LÉOGANE, Haiti -- They prayed underneath tarps held together with plastic pipes, sat on cinder blocks behind a destroyed Cathedral while giving praise to God and crowded the entrance of quake-damaged buildings as they broke into song.
Four years after a cataclysmic 7.0 earthquake left more than 300,000 dead, an equal number injured and 1.5 million homeless, Haiti and Haitians on Sunday remembered their dead — and were called upon to celebrate life.
“We are here,” Pastor Guy Fontaine said to a packed congregation inside the Christian Church of Leogane, where the quake’s epicenter passed on Jan. 12, 2010, toppling churches and private homes, and splitting open roads in this seaside town south of the capital.

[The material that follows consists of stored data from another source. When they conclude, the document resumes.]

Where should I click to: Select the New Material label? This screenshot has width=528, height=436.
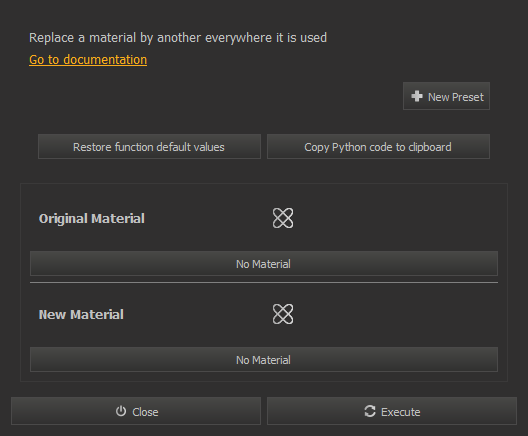pos(81,314)
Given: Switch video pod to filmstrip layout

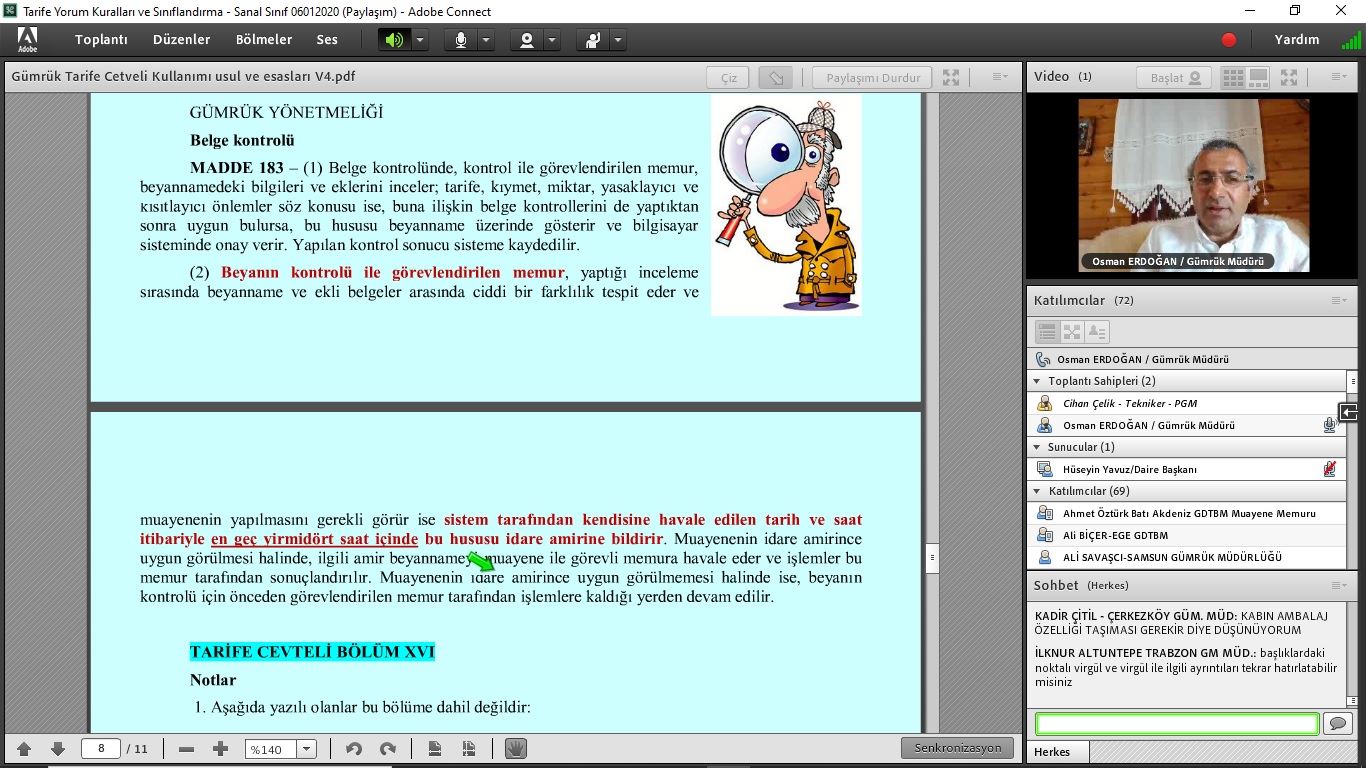Looking at the screenshot, I should coord(1258,78).
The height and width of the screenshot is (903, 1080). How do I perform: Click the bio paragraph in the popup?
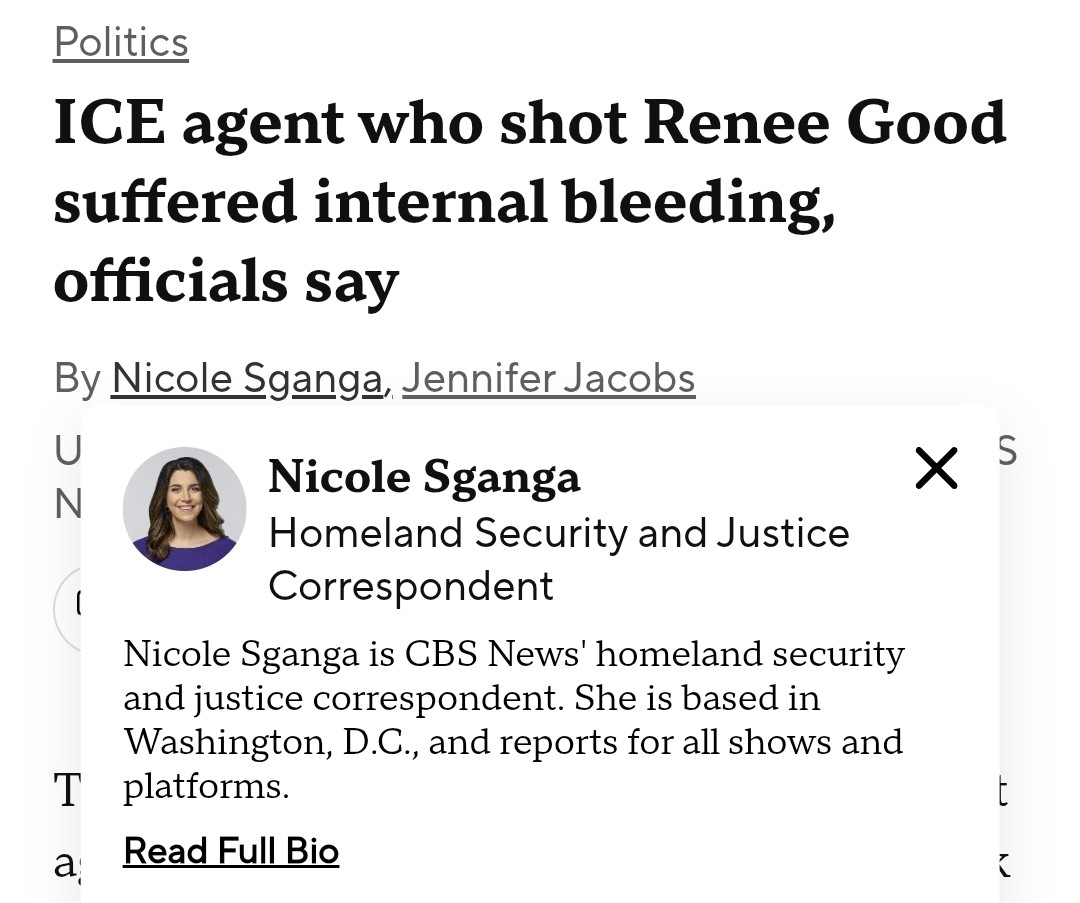[513, 720]
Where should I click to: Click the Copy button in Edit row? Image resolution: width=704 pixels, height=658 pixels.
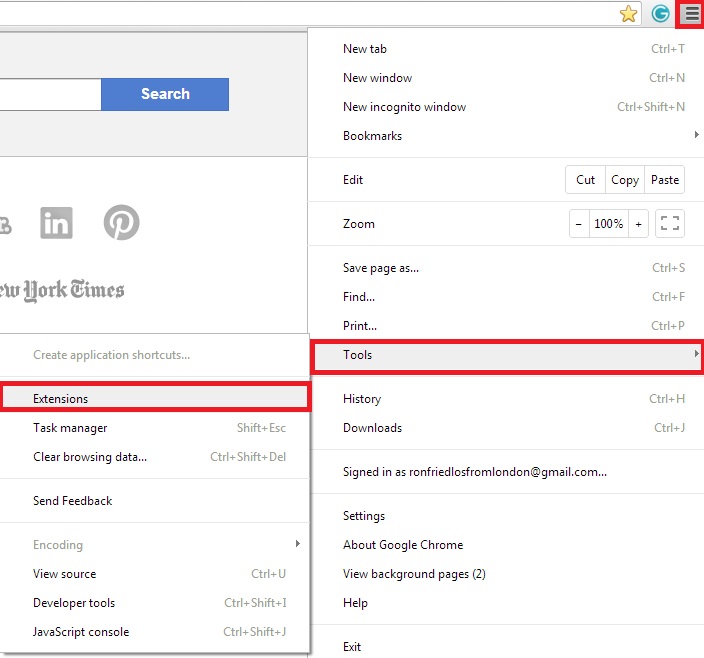click(x=625, y=180)
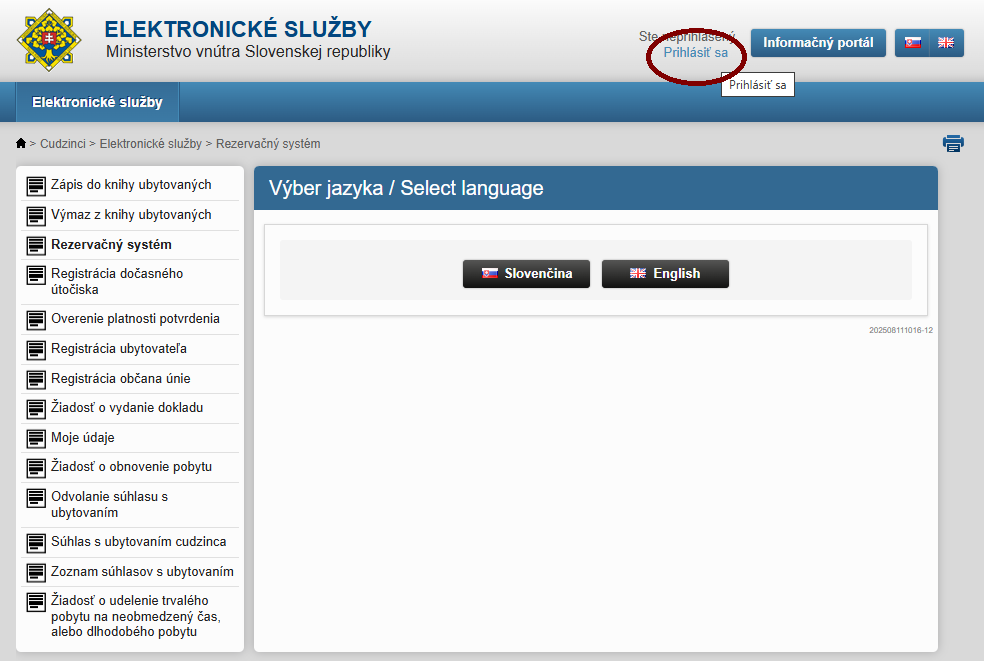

Fontaine’s sentiment was echoed across Haiti, where pastors, priests and Voudouists joined Haitian President Michel Martelly, members of his government and the foreign diplomatic corps near the grounds of the razed presidential palace in Port-au-Prince for a low-key ceremony to commemorate the day. This was the second consecutive year that Haiti had opted for an understated ceremony. Martelly laid a wreath earlier in the morning at the mountaintop site on the outskirts of Port-au-Prince where many were buried in mass graves, and later white balloons were released after a siren sounded for 35 seconds — the amount of time the quake lasted.
Martelly, in an address that was broadcast over state television, called on Haitians to come together to reconstruct their country in much the same way they put their hands together in the hours and days immediately after the quake to dig each other out from underneath the rubble.
“We owe this to the victims of Jan. 12,” said Martelly, who was dressed in white. “Let’s choose to not just exist, but to live, to celebrate life.”